I think it's time to stop judging maintenance, it just makes the judges look really schizo 8)


----------



## gf225 (Mar 26, 2005)

greenmiddlefinger said:


> _I'm_ offended by people calling aquascaping a hobby, because _I'm serious_


You don't say Said like a true art student!


----------



## Phil Edwards (Jan 22, 2004)

Steve,

Why are you offended when people call aquatic gardening and aquascaping a hobby? Aquascaping is an art, but for the vast majority of us who don't do it professionally, it's a hobby. I used to make my living in aquarium maintenance and selling aquarium and pond plants. Now I'm going to be making my living on the scientific side of aquatic plants. As a aquatic plant professional does that mean my aquariums aren't a hobby for me? 

Many people undertake artistic and creative endeavors to pass time or for the enjoyment of learning new things vs. making money at it. That, in my book, constitues a hobby. I think it just so happens that most of us here who follow aquascaping in internet circles are more serious hobbyists than the average Joe who buys some plants for his fish tank. 

I agree though, aquascaping and aquatic gardening are definately an artistic endeavor. 

Regards,
Phil


----------



## Steven_Chong (Mar 17, 2005)

gf225-- as artists, we'll keep improving together. 

Phil--
In honesty, the word "offended" is stronger than my real feeling, but I'm using it, because I want it to carry seriousness.

Are you satisfied with how things are Phil?

Are you happy always having to explain what aquascaping is anytime you want to talk about it with people you meet? Or having to show them photos just so that they can see that you're talking about something amazing? Are you satisfied with aquascaping being the unknown hobby-like art form the vast majority of people think of it as (or not think of it at all really)?

Phil, it's true that for the majority of people who work with aquariums, aquascaping would just be a hobby, and only in small enclaves and circles and only certain geographic locations can you find it budding into a serious art form. My point is-- I'm not satisfied with that.

The beauty aquascaping is capable of, and really has already reached through Amano's work and the ADA contests, isn't the type of beauty that you want to leave unknown forever. You want it to grow into a huge, mainstream art form everyone knows about even if they don't do it. I want aquascaping to be recognized for the great art form that it is. The use of the word "offended" comes from that strong feeling.

__SUPPLIED INFORMATION__:
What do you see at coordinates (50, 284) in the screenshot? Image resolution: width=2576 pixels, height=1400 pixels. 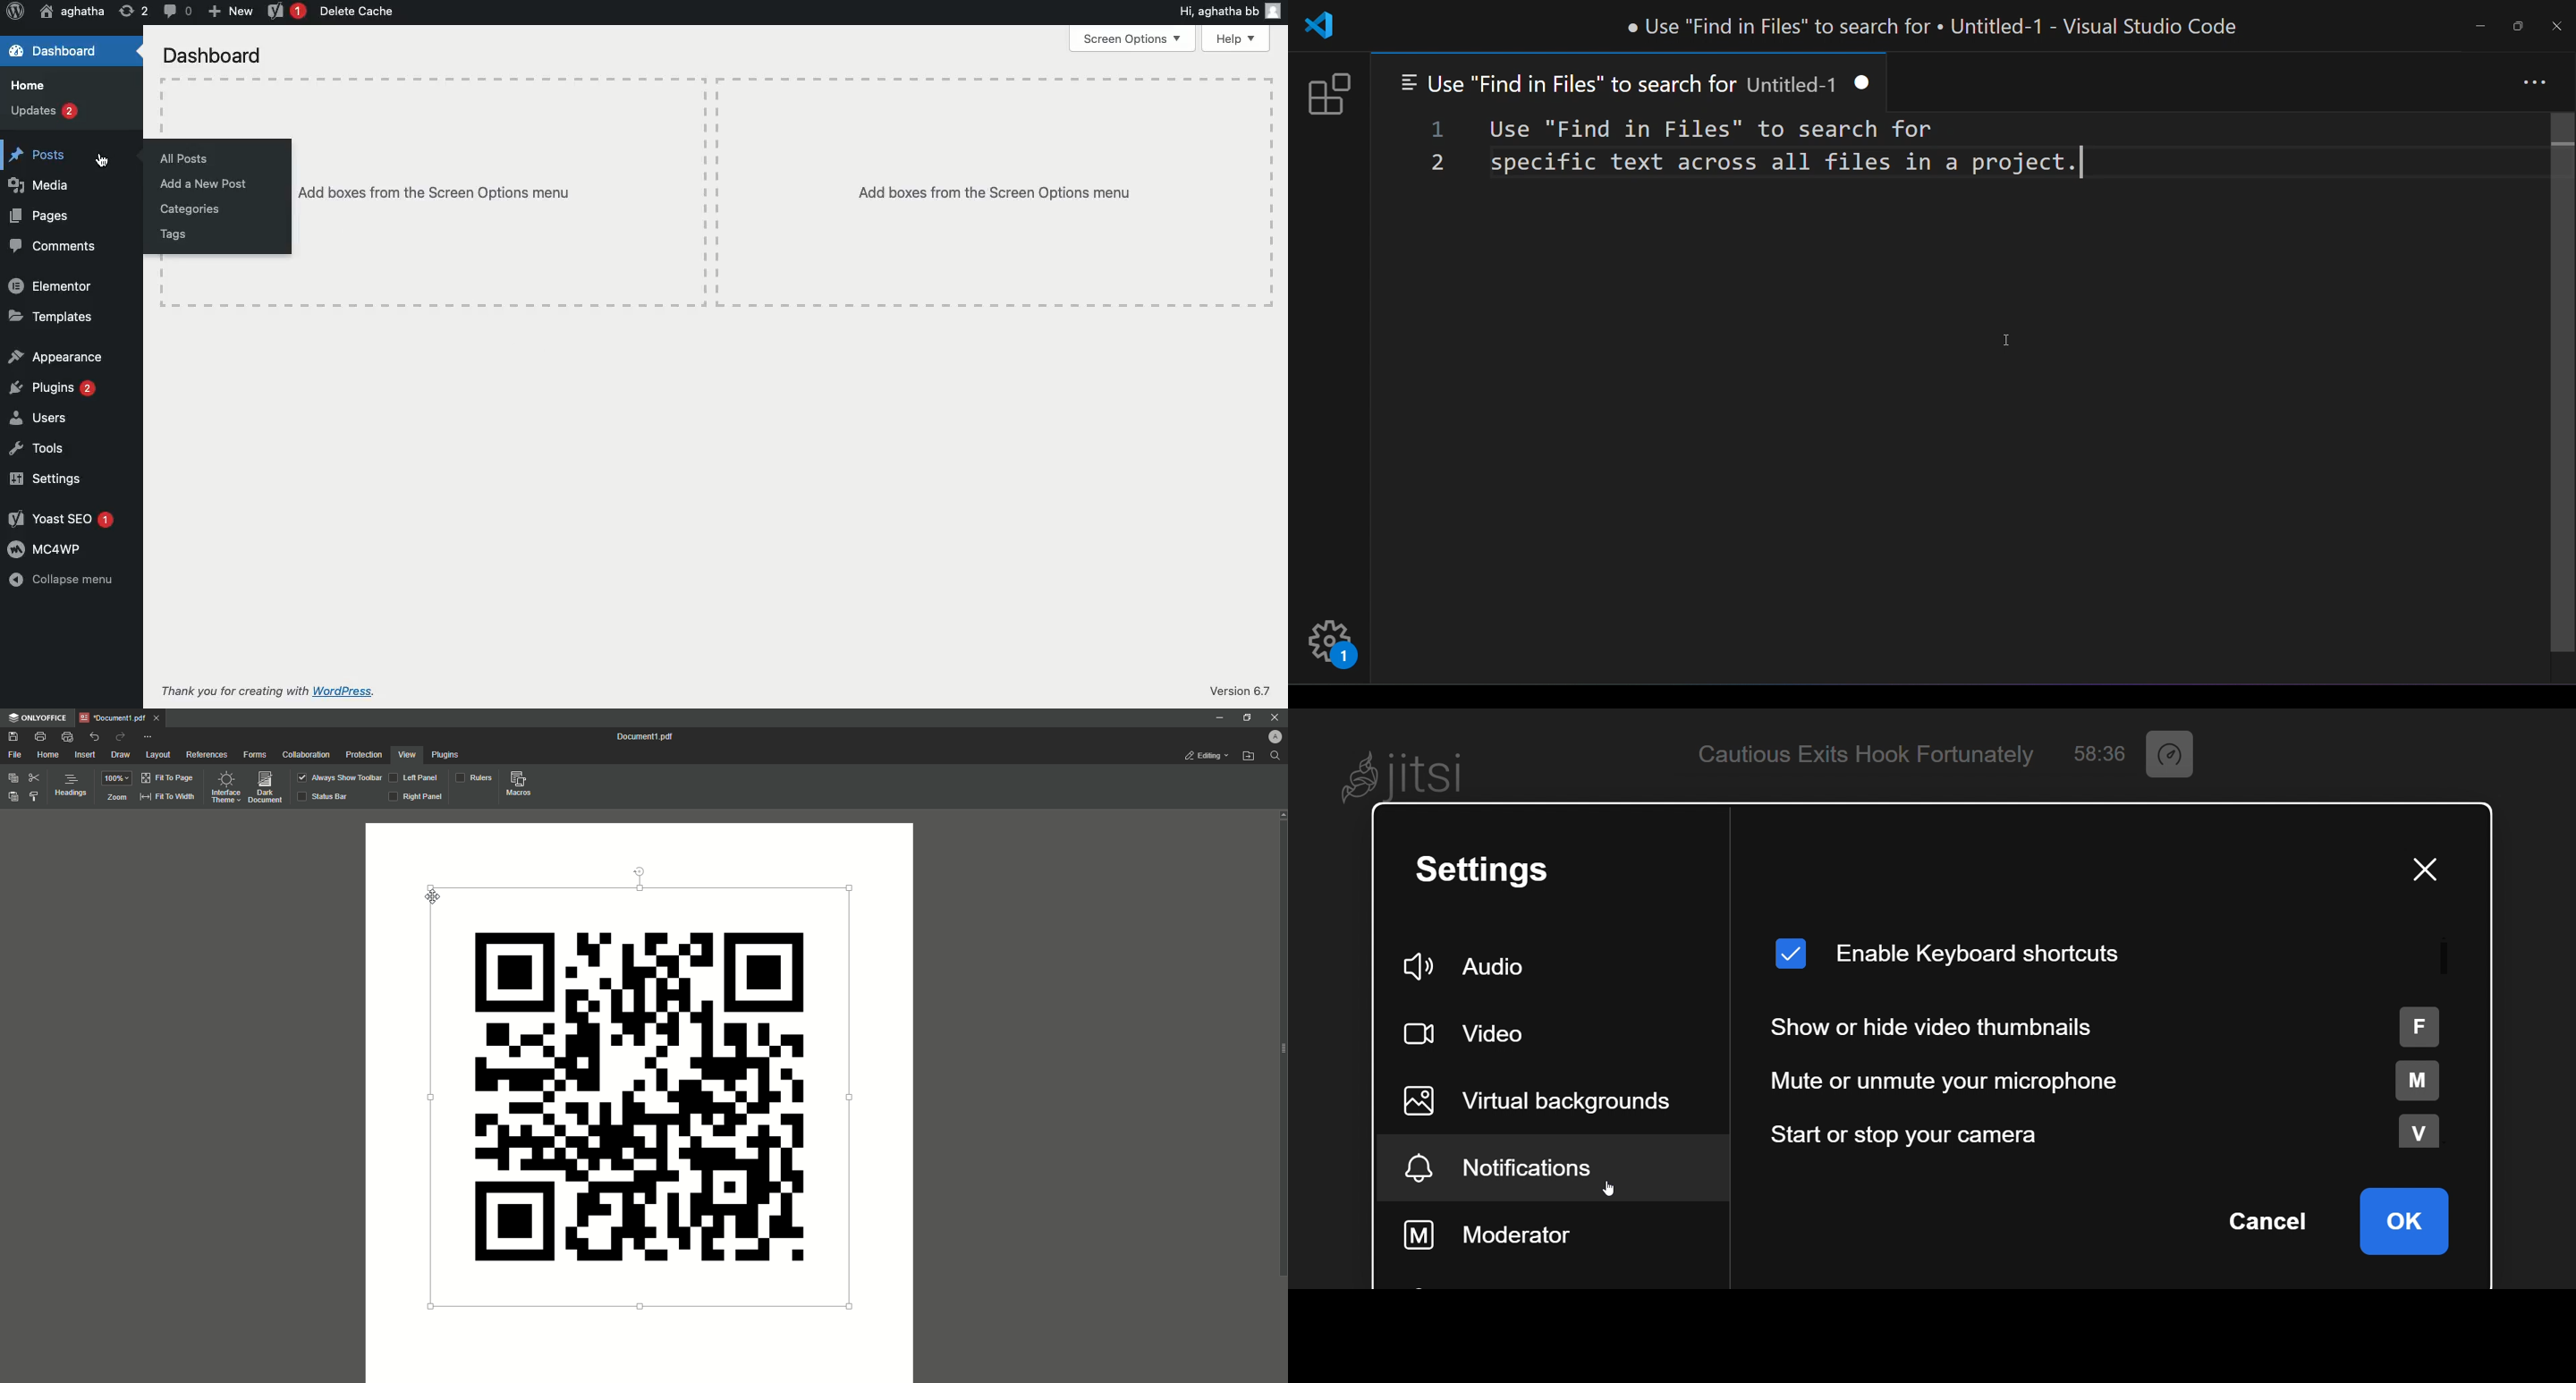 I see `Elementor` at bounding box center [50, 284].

__JOB 1__:
Repeat everything in the aquascaping thread from "Many people undertake" down to "an artistic endeavor.", word for word.
__JOB 2__:
Put this sentence from the aquascaping thread into Spanish: "I want aquascaping to be recognized for the great art form that it is."
The lines have nothing to do with this work.

__FULL OUTPUT 1__:
Many people undertake artistic and creative endeavors to pass time or for the enjoyment of learning new things vs. making money at it. That, in my book, constitues a hobby. I think it just so happens that most of us here who follow aquascaping in internet circles are more serious hobbyists than the average Joe who buys some plants for his fish tank. 

I agree though, aquascaping and aquatic gardening are definately an artistic endeavor.

__FULL OUTPUT 2__:
Quiero que el aquascaping sea reconocido como la gran forma de arte que es.